The automated Recruit Quota System (REQUEST) is used to allocate and manage over 300,000 training spaces in the Army. Started in August 1972 with a limited number of subscribers, the system has expanded to a network of 120 terminals, including the Armed Forces Examining and Entrance stations, U.S. Army Reception stations, U.S. Army Recruiting Command and its regional commands, Training and Doctrine Command, Forces Command, and Department of the Army. Before 1972 the Army managed training spaces by handposting, which was time-consuming but adequate as long as the Army determined what training a new enlisted man would receive. For the volunteer Army, however, with choice of job and training as part of an enlistment option, the recruiter and guidance counselor must know quickly what training courses are open to reserve space for his prospective recruit. The REQUEST data base supplies this information within minutes.

In recent years Army managers have looked upon word processing techniques as a means of producing written communications with speed, accuracy, and economy. During fiscal year 1974 the Army made The Adjutant General responsible for the centralized management of word processing. CSM 73-1-99, dated 6 September 1973, provides The Adjutant General with authority to determine how to manage, standardize, and integrate word processing at various levels in the Army. In November 1973 a Word Processing Branch was created in the Directorate of Administrative Management of the U.S. Army Adjutant General Center to manage the Army word processing program. AR 340-8, published 1 April


1974, outlines the program. It requires documentation from organizations requesting word processing and also guides managers in determining economic feasibility, equipment requirements, personnel requirements, and alternative word processing systems.

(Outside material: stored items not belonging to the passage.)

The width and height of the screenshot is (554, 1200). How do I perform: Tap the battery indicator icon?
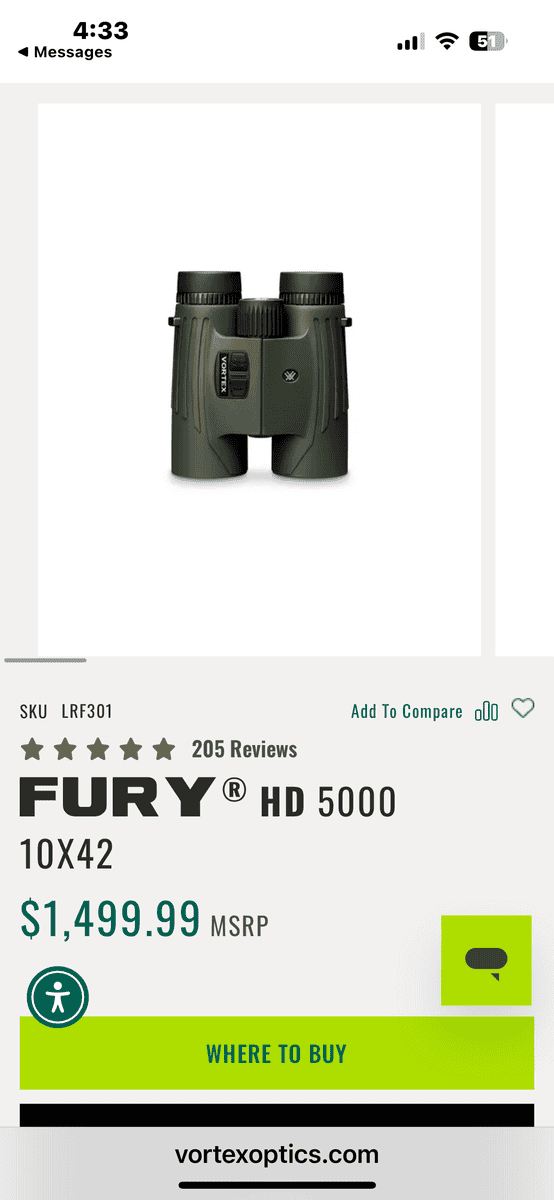tap(490, 41)
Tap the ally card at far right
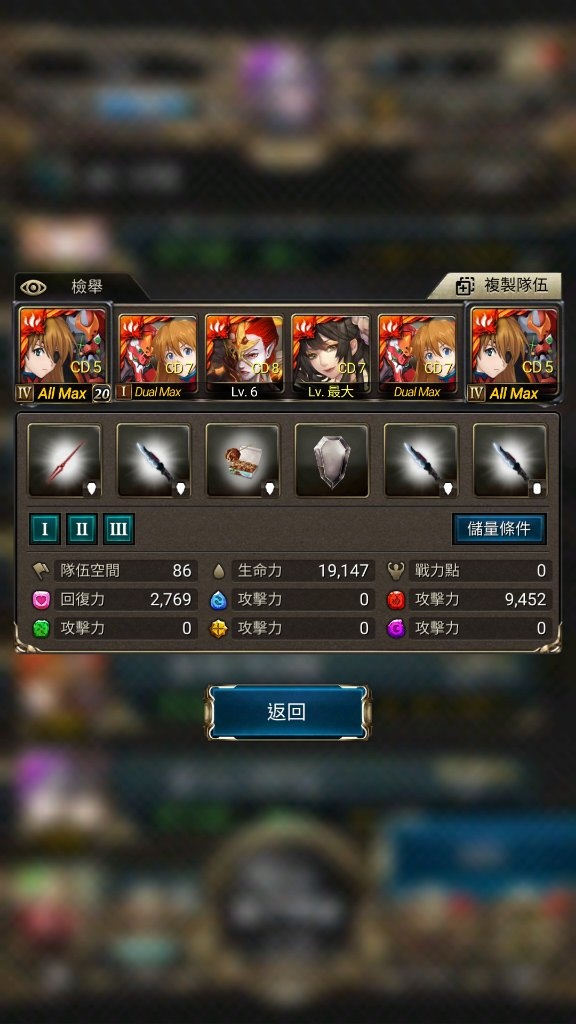Screen dimensions: 576x1024 (513, 353)
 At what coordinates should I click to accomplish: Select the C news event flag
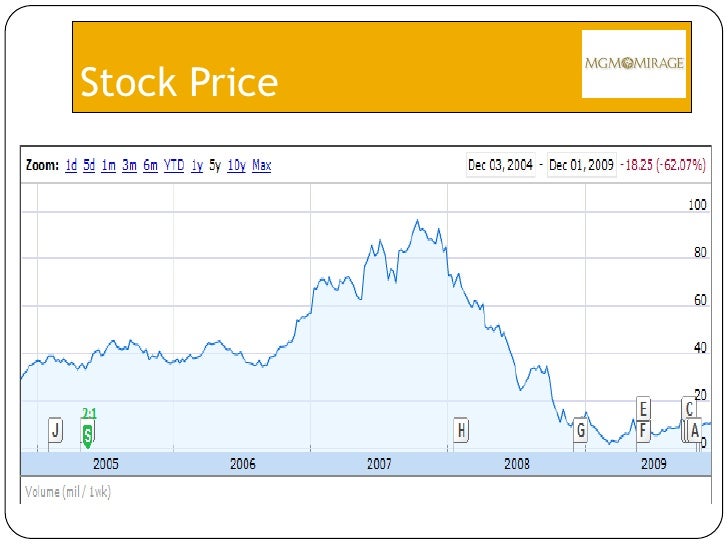[x=688, y=408]
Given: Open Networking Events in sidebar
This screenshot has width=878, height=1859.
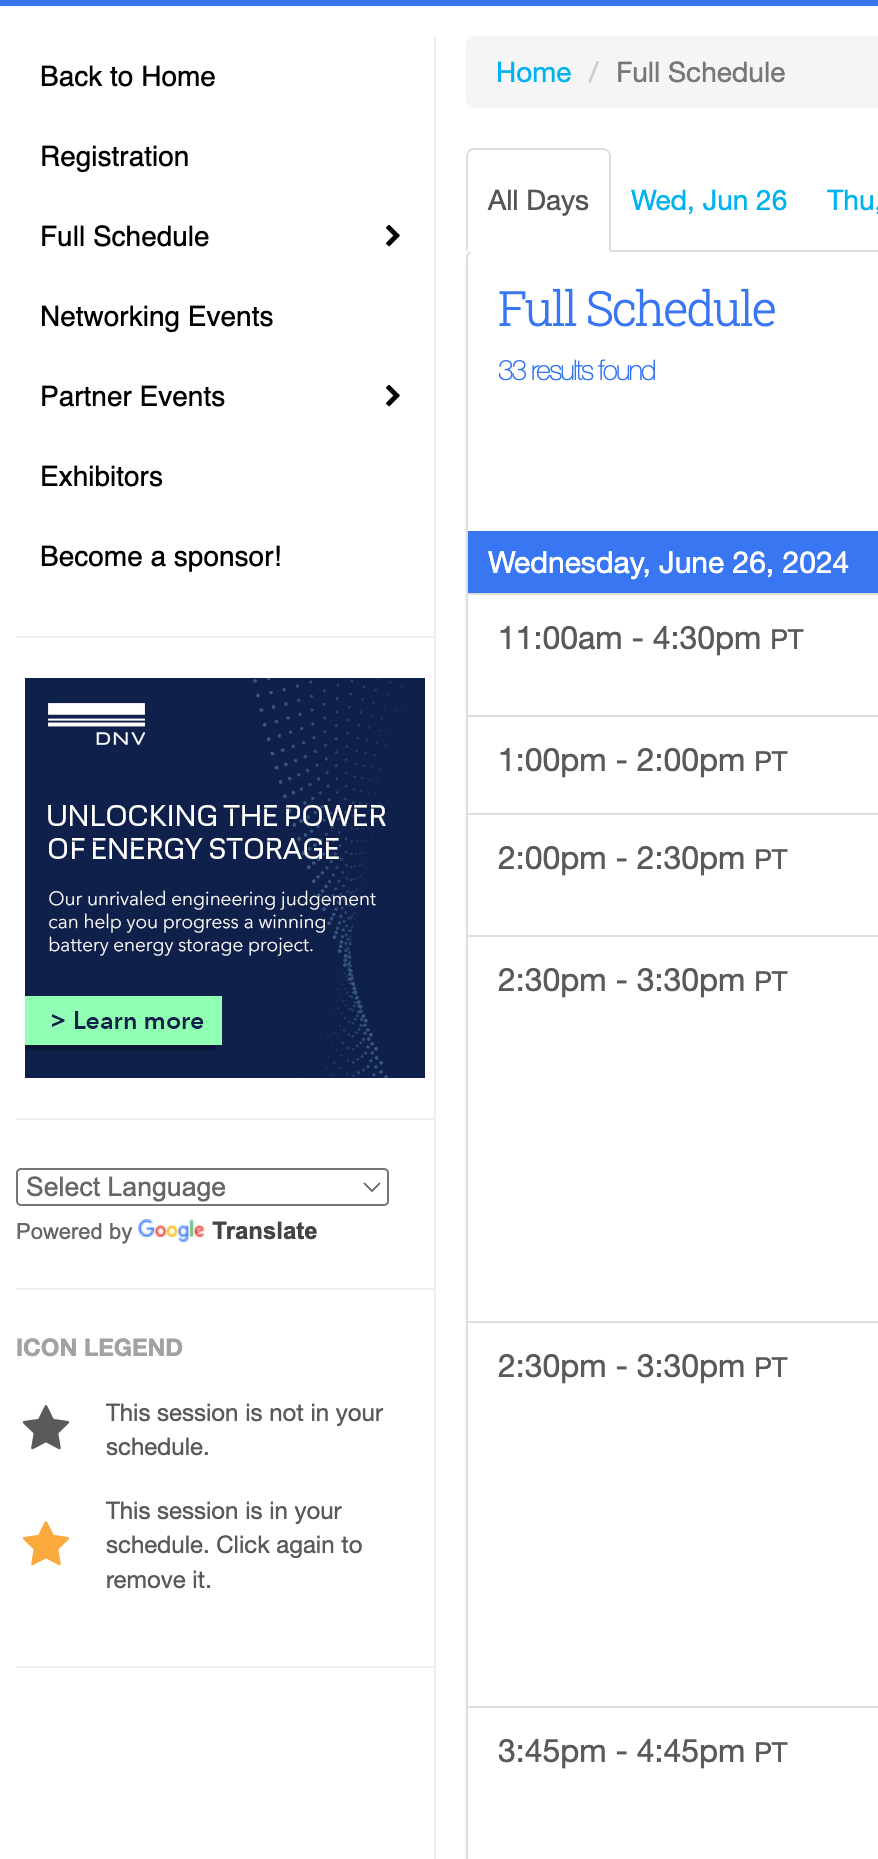Looking at the screenshot, I should click(x=157, y=317).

Increasing information requirements, the growth of computer printouts, and the advent of modern technology capable of rapidly creating and reproducing paper documents have led the Army to seek better and less expensive alternatives to paper systems for recording, communicating, storing, and retrieving information. In April 1973, The Adjutant General expressed concern to the Chief of Staff that the Army's management of document and information miniaturization was inadequate. Management methods and controls did not encompass all the microform systems and projects in the Army. Organizations were proceeding on their own, and their disparate miniaturization programs were not compatible. Micrographics offered cost savings and benefits higher than the Army was achieving. Approving the recommendation of The Adjutant General, the Chief of Staff designated him as the Army program manager for microforms and document/ information miniaturization. The Army microforms program went into effect on 1 November 1973, with the establishment of a microforms management element within the U.S. Army Adjutant General Center.

The program's five primary objectives are to (1) develop better and less costly alternatives to paper systems; (2) reduce the amount of paper generated and retained in the Army; (3) develop microform systems that meet user requirements; (4) promote compatible microform systems and establish necessary standardization; and (5) take maximum advantage of microform technology. Since the program began, forty-nine microform proposals have been evaluated, over 350 requests for technological advice and systems development guidance have been processed, and organizations using microforms have saved over $108,000.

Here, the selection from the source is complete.